For their base text for each work, the editors use the same manuscript in both volumes and the same editorial principles. While both volumes include editorial principles, commentary, and a helpful Middle English glossary for words that might not be "readily comprehensible" (Vol. 2, 217), a full introduction to the two works and their relationship along with detailed descriptions of the manuscripts in which both works are extant can only be found in the first volume. The second volume includes a much shorter introduction that adds some further observations made by the editors along with addenda to the manuscript descriptions because further fragments witnesses have since come to light. One further point made in the second volume's introduction is that the Middle English translation is sometimes more repetitious than the Anglo-Norman Miroir, "without the benefit of sense, suggesting that the translator sometimes struggled to control his material" (xvi). The editors also note that some of the translator's errors were made because he misunderstood his source material but that he also deliberately omitted what did not suit his purposes.
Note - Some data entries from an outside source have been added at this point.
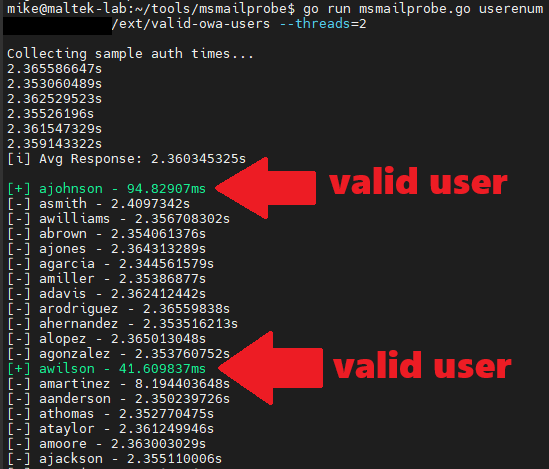Click the [-] marker beside ajackson

[19, 458]
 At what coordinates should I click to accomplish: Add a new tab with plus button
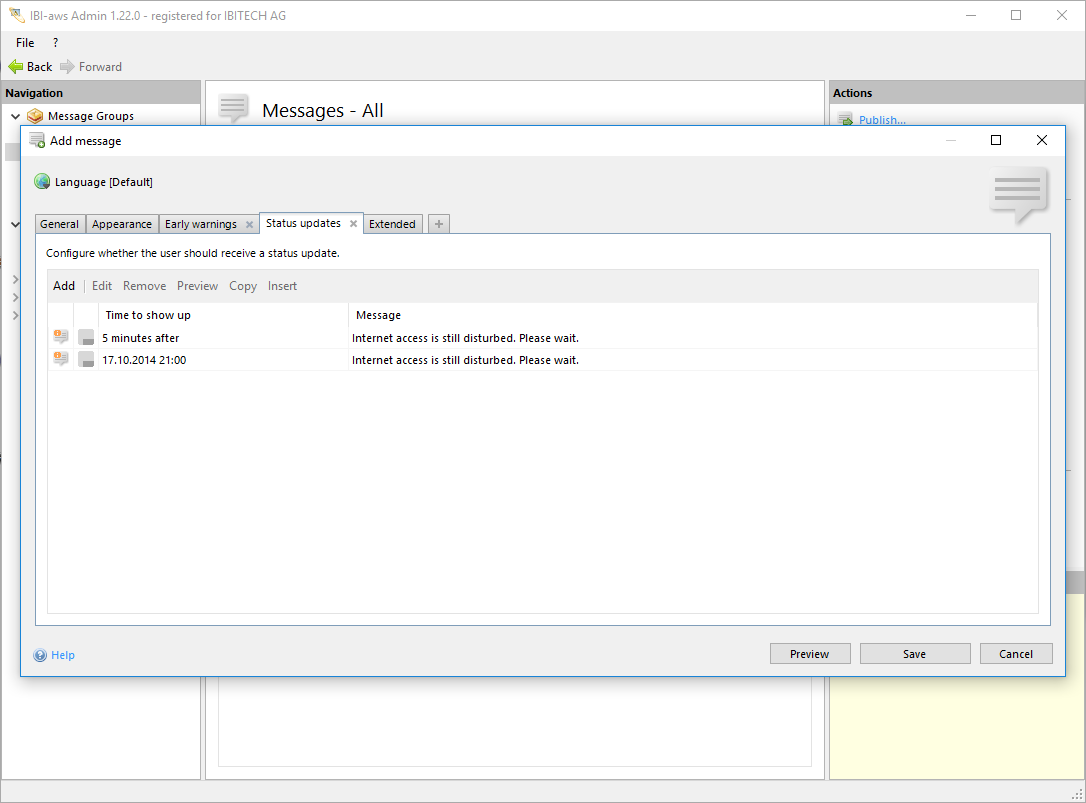(x=439, y=224)
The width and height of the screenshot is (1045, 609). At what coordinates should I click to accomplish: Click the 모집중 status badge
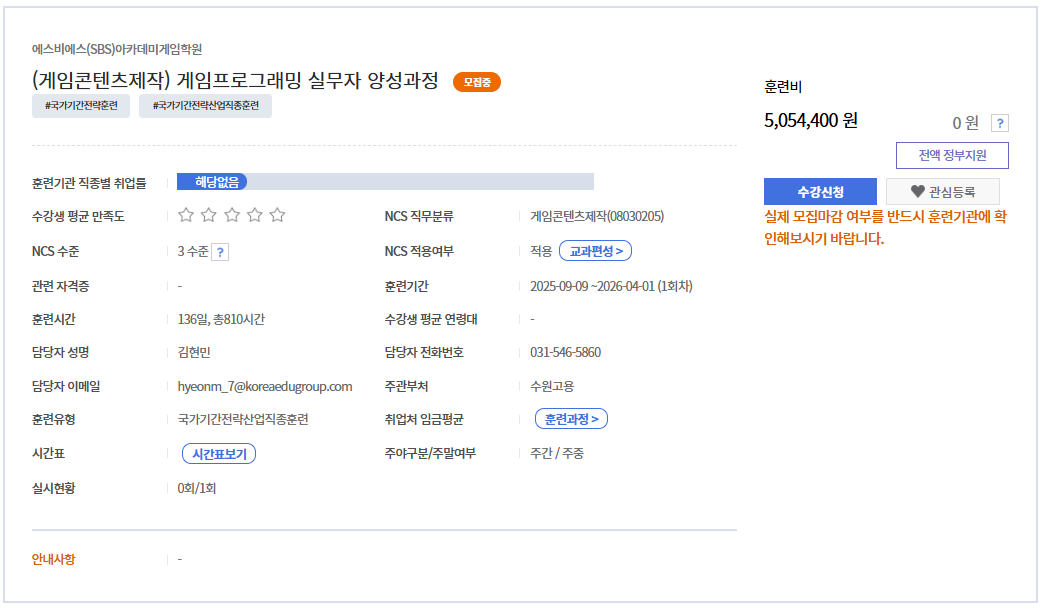[x=477, y=82]
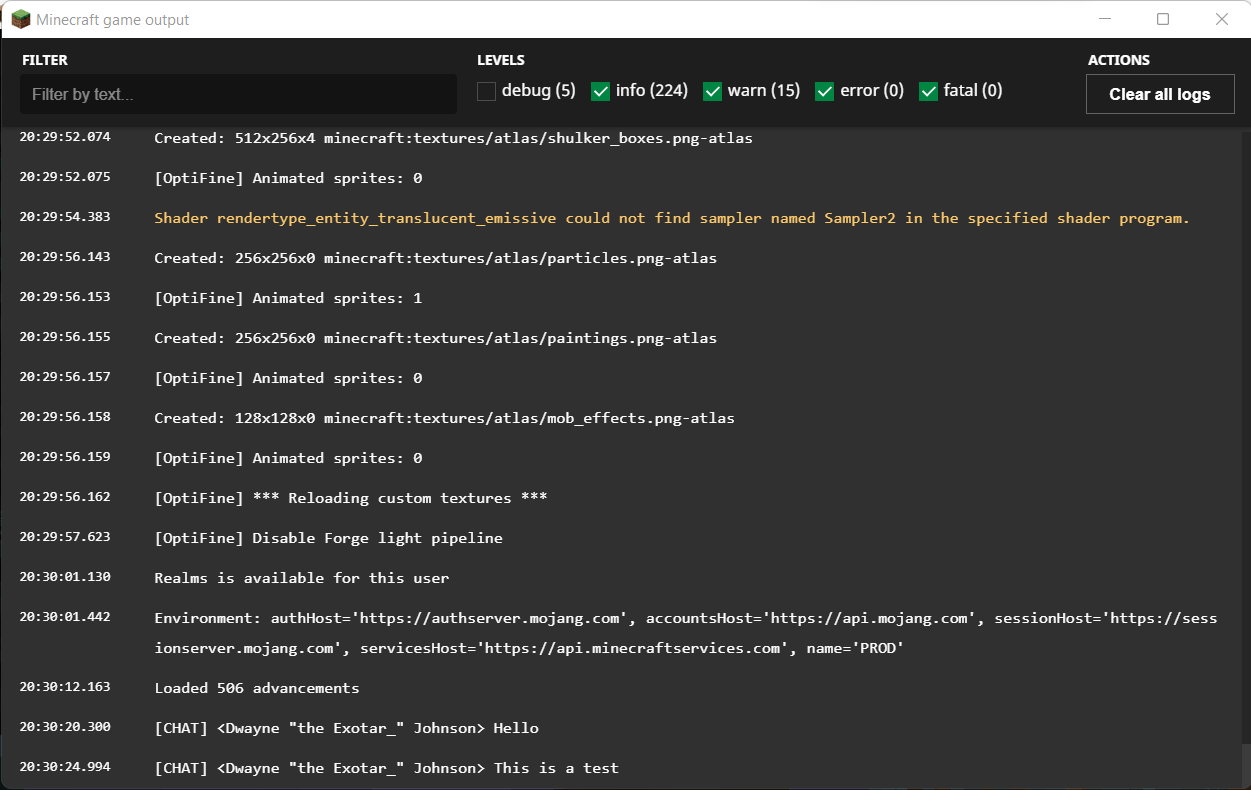The image size is (1251, 790).
Task: Click the shulker_boxes.png-atlas Created log line
Action: click(453, 138)
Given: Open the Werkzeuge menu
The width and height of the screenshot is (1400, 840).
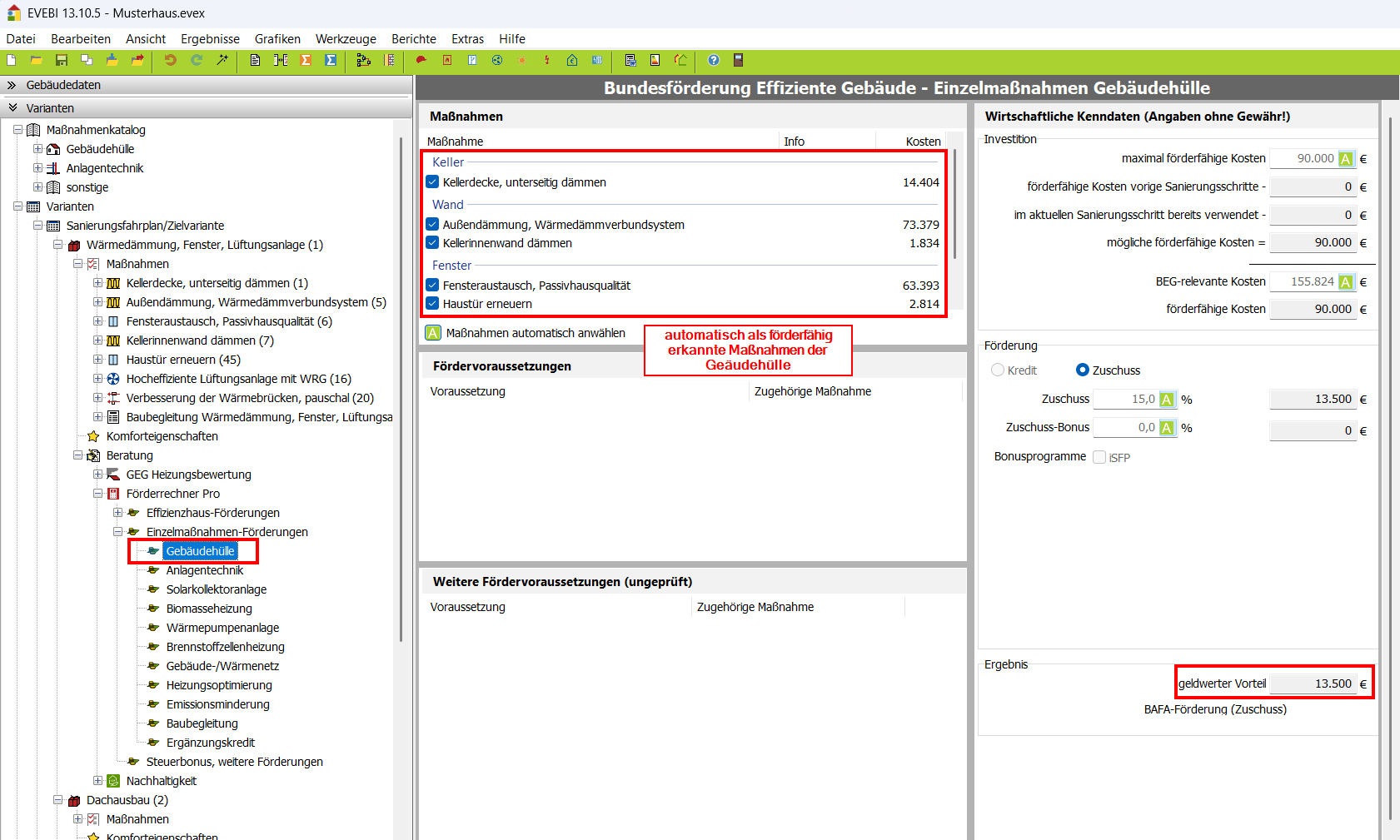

The second volume also includes a helpful updated bibliography. Neither volume includes an index of biblical citations or topics, both of which might have been helpful.
Overall, this volume, like the first one, is a welcome addition to the growing numbers of editions of medieval sermons, so many of which are still unedited and inaccessible to scholars and students. Each work is individually worthy of further study, and the parallel texts offer a fascinating avenue for exploring the concerns of a fourteenth-century translator. They also open a window onto the bilingual world of late medieval England, which, as the editors note in volume one, was still multilingual into the fifteenth century, as evidenced by the fact that manuscripts of the Anglo-Norman Miroir were still in use. While in the introductions to both volumes, the editors explore the ways the translator adapted his source, there is still room for further analysis and comparison.
My own impression is that the Anglo-Norman verse sermons are lively and rhetorically sophisticated, for example, using anaphora and dialogue to great effect; the Middle English translations replicate much of this sophistication in prose. For students unfamiliar with Middle English, the Middle English prose texts are fairly accessible and the vocabulary repetitive enough to learn fairly quickly. The glossary is very helpful for defining more unusual words, and the editors have done an excellent job of identifying those words. I was able to find there every word that puzzled me. In short, this handsome volume will be of interest to linguists, historians, and students of rhetoric, medieval sermons, and medieval literature.